What you have to do -> Repeat only the lines below from the one containing "Screenshot is 820x1325." through the one containing "Powered by Shopify (410, 1289)", inclusive, exactly as written.
# # # # #
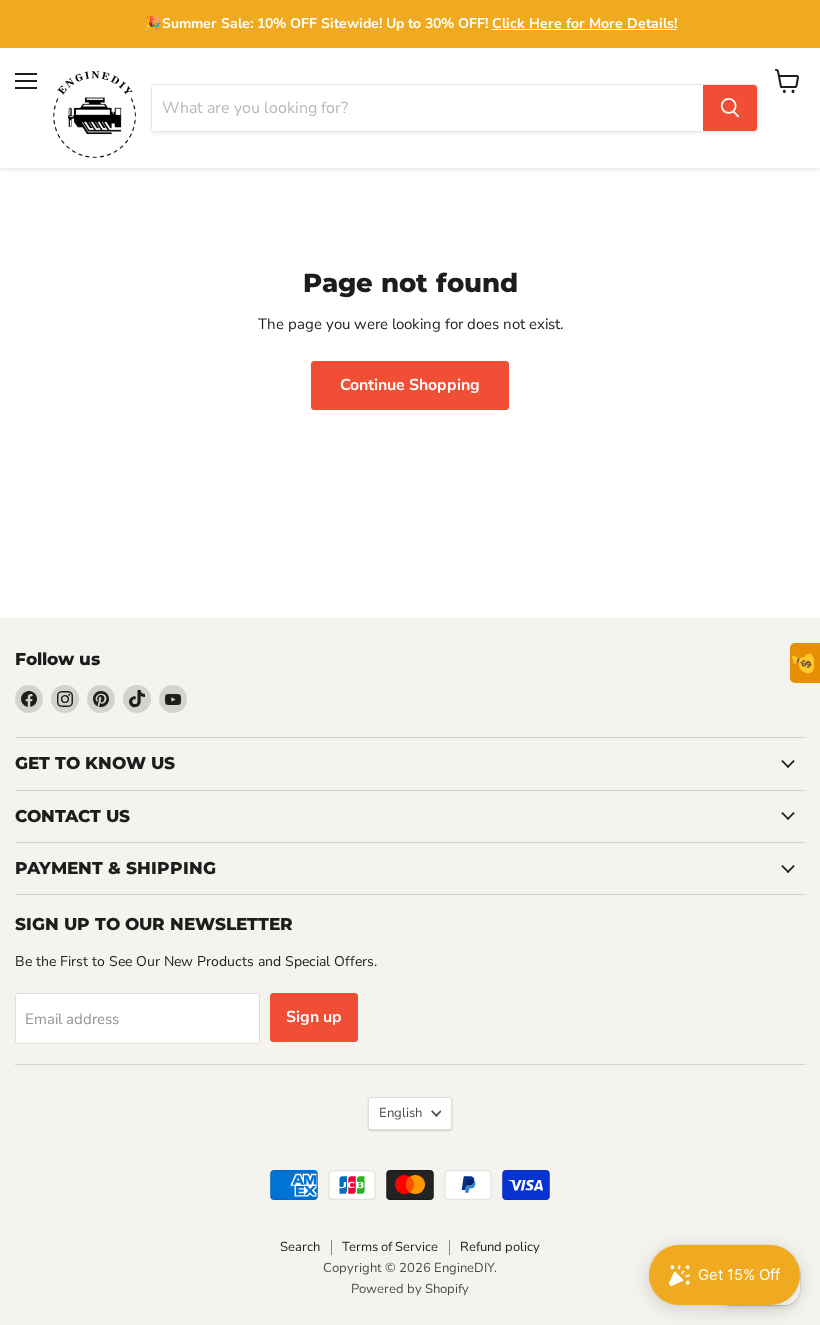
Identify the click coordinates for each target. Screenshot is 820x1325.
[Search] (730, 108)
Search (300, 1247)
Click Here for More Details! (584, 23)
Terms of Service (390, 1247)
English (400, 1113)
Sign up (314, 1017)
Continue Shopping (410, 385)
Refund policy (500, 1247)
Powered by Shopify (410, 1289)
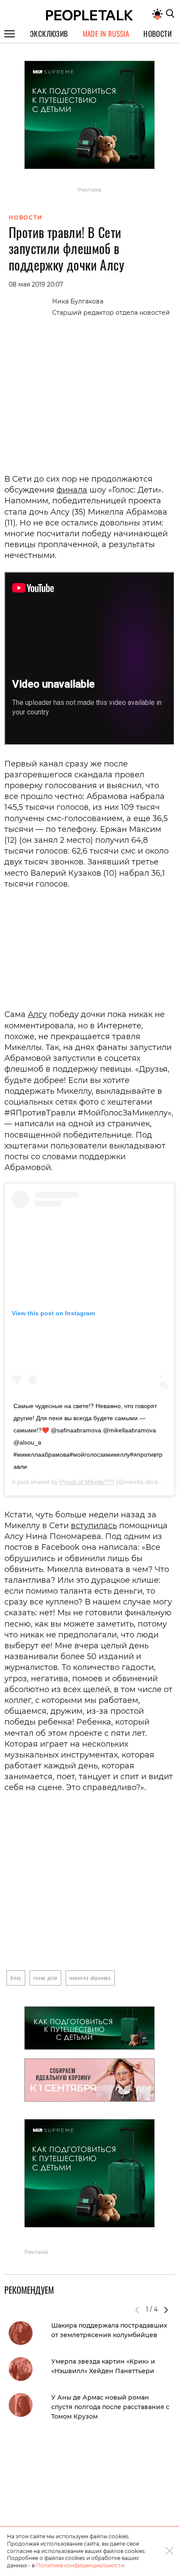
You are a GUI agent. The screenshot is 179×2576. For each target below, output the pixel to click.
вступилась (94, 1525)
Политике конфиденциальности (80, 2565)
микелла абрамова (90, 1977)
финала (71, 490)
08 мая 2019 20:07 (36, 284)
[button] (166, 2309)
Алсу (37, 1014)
# # # # #
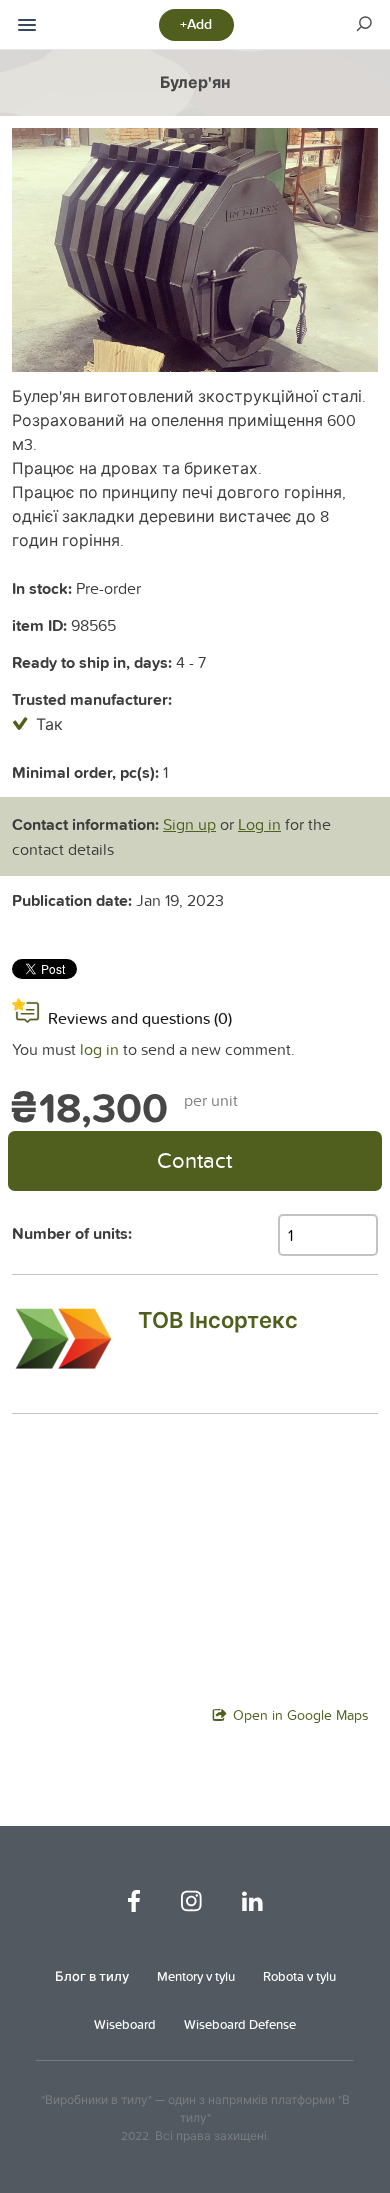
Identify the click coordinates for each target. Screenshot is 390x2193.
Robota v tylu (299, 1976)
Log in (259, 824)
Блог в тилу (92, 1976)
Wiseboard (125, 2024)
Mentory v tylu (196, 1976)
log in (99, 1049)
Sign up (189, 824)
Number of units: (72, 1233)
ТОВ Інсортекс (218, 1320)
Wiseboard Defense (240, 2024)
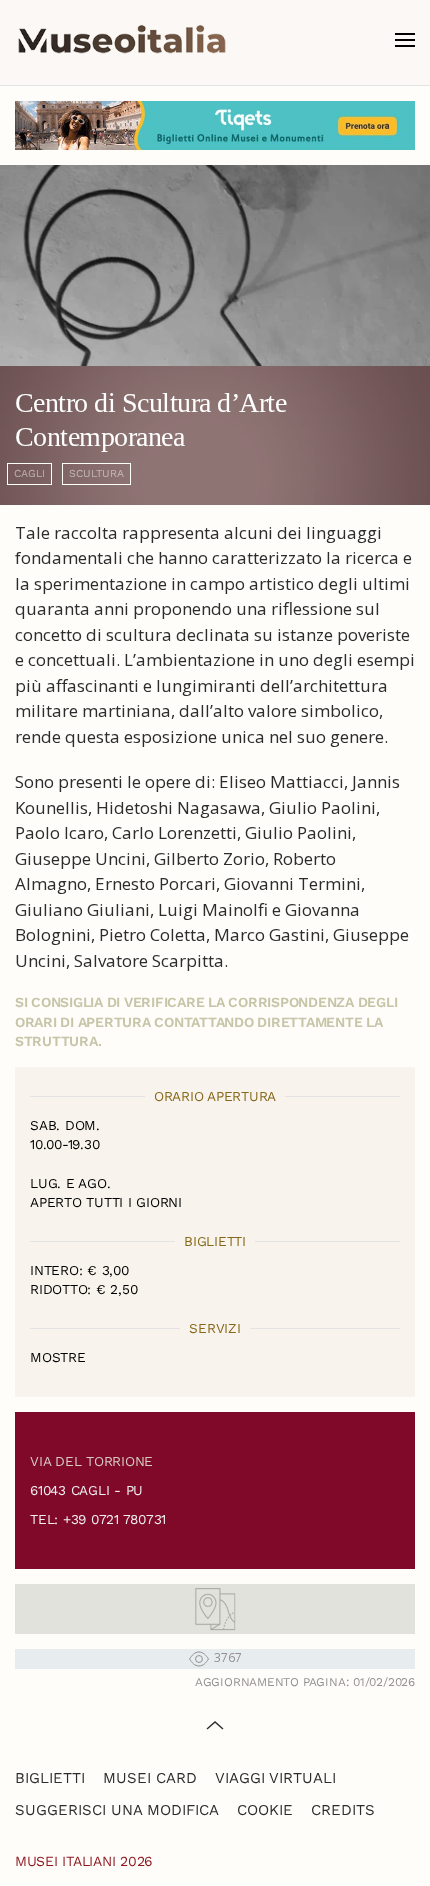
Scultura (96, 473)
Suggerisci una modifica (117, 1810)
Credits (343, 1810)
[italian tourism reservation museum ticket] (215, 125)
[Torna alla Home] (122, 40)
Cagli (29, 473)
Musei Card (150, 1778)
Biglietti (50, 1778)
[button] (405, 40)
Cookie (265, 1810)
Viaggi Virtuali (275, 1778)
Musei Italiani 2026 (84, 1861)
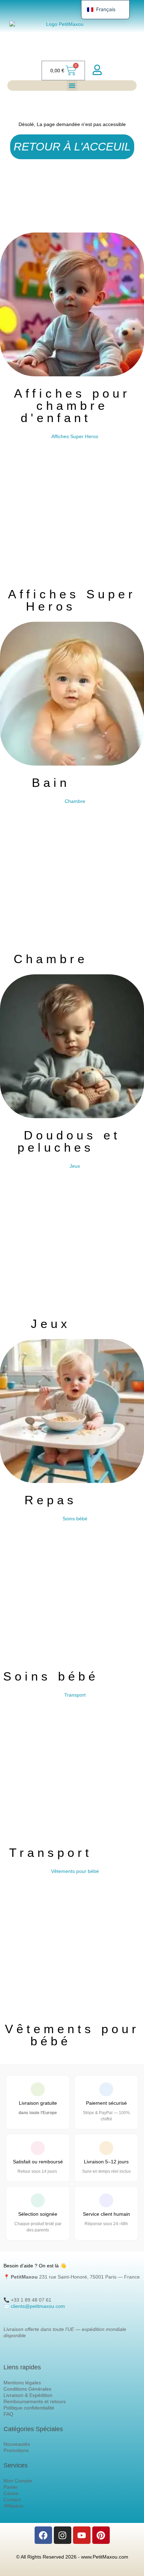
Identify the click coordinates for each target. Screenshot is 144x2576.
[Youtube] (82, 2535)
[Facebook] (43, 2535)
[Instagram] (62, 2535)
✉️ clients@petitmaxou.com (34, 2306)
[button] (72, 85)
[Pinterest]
# # # # #
Result ->
Identify the click coordinates for each target. Screenshot is 820x1325.
[Search] (730, 108)
Search (300, 1247)
Click Here for More Details! (584, 23)
Terms of Service (390, 1247)
English (400, 1113)
Sign up (314, 1017)
Continue Shopping (410, 385)
Refund policy (500, 1247)
Powered by Shopify (410, 1289)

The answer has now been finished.